* **How to complete this task**:
Return each entry precisely as it appears below.

┌────────

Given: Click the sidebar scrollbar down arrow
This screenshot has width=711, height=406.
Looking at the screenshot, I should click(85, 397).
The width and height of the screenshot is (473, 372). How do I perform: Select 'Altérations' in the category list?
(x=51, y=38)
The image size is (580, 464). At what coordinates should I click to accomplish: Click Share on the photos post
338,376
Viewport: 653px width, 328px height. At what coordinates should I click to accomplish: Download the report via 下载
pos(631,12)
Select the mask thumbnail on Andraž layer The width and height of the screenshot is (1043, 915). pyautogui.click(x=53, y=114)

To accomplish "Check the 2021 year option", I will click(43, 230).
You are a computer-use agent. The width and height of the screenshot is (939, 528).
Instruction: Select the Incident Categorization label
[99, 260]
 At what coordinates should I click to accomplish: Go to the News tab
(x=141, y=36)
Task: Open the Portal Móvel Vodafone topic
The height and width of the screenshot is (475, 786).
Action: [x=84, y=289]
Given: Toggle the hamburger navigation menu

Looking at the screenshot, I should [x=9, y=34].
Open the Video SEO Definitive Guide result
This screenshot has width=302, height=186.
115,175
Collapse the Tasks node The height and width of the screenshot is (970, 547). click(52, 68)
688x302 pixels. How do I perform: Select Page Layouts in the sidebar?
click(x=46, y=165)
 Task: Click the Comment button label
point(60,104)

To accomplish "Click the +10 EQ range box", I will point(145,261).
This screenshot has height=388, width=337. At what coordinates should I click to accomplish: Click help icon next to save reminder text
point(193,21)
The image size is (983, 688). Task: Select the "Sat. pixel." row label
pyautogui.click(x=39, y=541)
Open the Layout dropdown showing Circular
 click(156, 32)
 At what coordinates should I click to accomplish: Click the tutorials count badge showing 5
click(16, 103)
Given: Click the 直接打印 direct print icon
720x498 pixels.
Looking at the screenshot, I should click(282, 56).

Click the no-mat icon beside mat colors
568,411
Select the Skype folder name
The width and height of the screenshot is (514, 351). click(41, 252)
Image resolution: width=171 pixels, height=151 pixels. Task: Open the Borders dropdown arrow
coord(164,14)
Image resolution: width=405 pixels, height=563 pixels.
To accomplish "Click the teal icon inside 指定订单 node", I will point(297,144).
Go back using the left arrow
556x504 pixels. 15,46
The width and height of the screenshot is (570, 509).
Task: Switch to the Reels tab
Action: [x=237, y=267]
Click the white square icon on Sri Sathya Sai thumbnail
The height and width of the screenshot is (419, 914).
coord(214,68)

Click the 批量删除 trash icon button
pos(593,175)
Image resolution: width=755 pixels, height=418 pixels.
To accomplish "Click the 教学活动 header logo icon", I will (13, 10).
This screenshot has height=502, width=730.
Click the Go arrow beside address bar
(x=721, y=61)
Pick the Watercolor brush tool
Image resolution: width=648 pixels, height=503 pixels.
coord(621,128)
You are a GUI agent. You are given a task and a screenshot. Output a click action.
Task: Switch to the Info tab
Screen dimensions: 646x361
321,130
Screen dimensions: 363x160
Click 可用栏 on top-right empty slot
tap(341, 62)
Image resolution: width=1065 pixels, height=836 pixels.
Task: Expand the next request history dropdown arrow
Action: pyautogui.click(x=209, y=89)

└────────

* **Result for this task**:
Given: Click the sidebar scrollbar down arrow
This screenshot has width=711, height=406.
Looking at the screenshot, I should click(85, 397).
The width and height of the screenshot is (473, 372). How do I perform: Select 'Altérations' in the category list?
(x=51, y=38)
The image size is (580, 464). At what coordinates should I click to accomplish: Click Share on the photos post
338,376
Viewport: 653px width, 328px height. At what coordinates should I click to accomplish: Download the report via 下载
pos(631,12)
Select the mask thumbnail on Andraž layer The width and height of the screenshot is (1043, 915). pyautogui.click(x=53, y=114)

To accomplish "Check the 2021 year option", I will click(43, 230).
You are a computer-use agent. The width and height of the screenshot is (939, 528).
Instruction: Select the Incident Categorization label
[99, 260]
 At what coordinates should I click to accomplish: Go to the News tab
(x=141, y=36)
Task: Open the Portal Móvel Vodafone topic
The height and width of the screenshot is (475, 786).
Action: [x=84, y=289]
Given: Toggle the hamburger navigation menu

Looking at the screenshot, I should [x=9, y=34].
Open the Video SEO Definitive Guide result
This screenshot has width=302, height=186.
115,175
Collapse the Tasks node The height and width of the screenshot is (970, 547). click(52, 68)
688x302 pixels. How do I perform: Select Page Layouts in the sidebar?
click(x=46, y=165)
 Task: Click the Comment button label
point(60,104)

To accomplish "Click the +10 EQ range box", I will point(145,261).
This screenshot has height=388, width=337. At what coordinates should I click to accomplish: Click help icon next to save reminder text
point(193,21)
The image size is (983, 688). Task: Select the "Sat. pixel." row label
pyautogui.click(x=39, y=541)
Open the Layout dropdown showing Circular
 click(156, 32)
 At what coordinates should I click to accomplish: Click the tutorials count badge showing 5
click(16, 103)
Given: Click the 直接打印 direct print icon
720x498 pixels.
Looking at the screenshot, I should click(282, 56).

Click the no-mat icon beside mat colors
568,411
Select the Skype folder name
The width and height of the screenshot is (514, 351). click(41, 252)
Image resolution: width=171 pixels, height=151 pixels. Task: Open the Borders dropdown arrow
coord(164,14)
Image resolution: width=405 pixels, height=563 pixels.
To accomplish "Click the teal icon inside 指定订单 node", I will point(297,144).
Go back using the left arrow
556x504 pixels. 15,46
The width and height of the screenshot is (570, 509).
Task: Switch to the Reels tab
Action: [x=237, y=267]
Click the white square icon on Sri Sathya Sai thumbnail
The height and width of the screenshot is (419, 914).
coord(214,68)

Click the 批量删除 trash icon button
pos(593,175)
Image resolution: width=755 pixels, height=418 pixels.
To accomplish "Click the 教学活动 header logo icon", I will (13, 10).
This screenshot has height=502, width=730.
Click the Go arrow beside address bar
(x=721, y=61)
Pick the Watercolor brush tool
Image resolution: width=648 pixels, height=503 pixels.
coord(621,128)
You are a GUI agent. You are given a task and a screenshot. Output a click action.
Task: Switch to the Info tab
Screen dimensions: 646x361
321,130
Screen dimensions: 363x160
Click 可用栏 on top-right empty slot
tap(341, 62)
Image resolution: width=1065 pixels, height=836 pixels.
Task: Expand the next request history dropdown arrow
Action: pyautogui.click(x=209, y=89)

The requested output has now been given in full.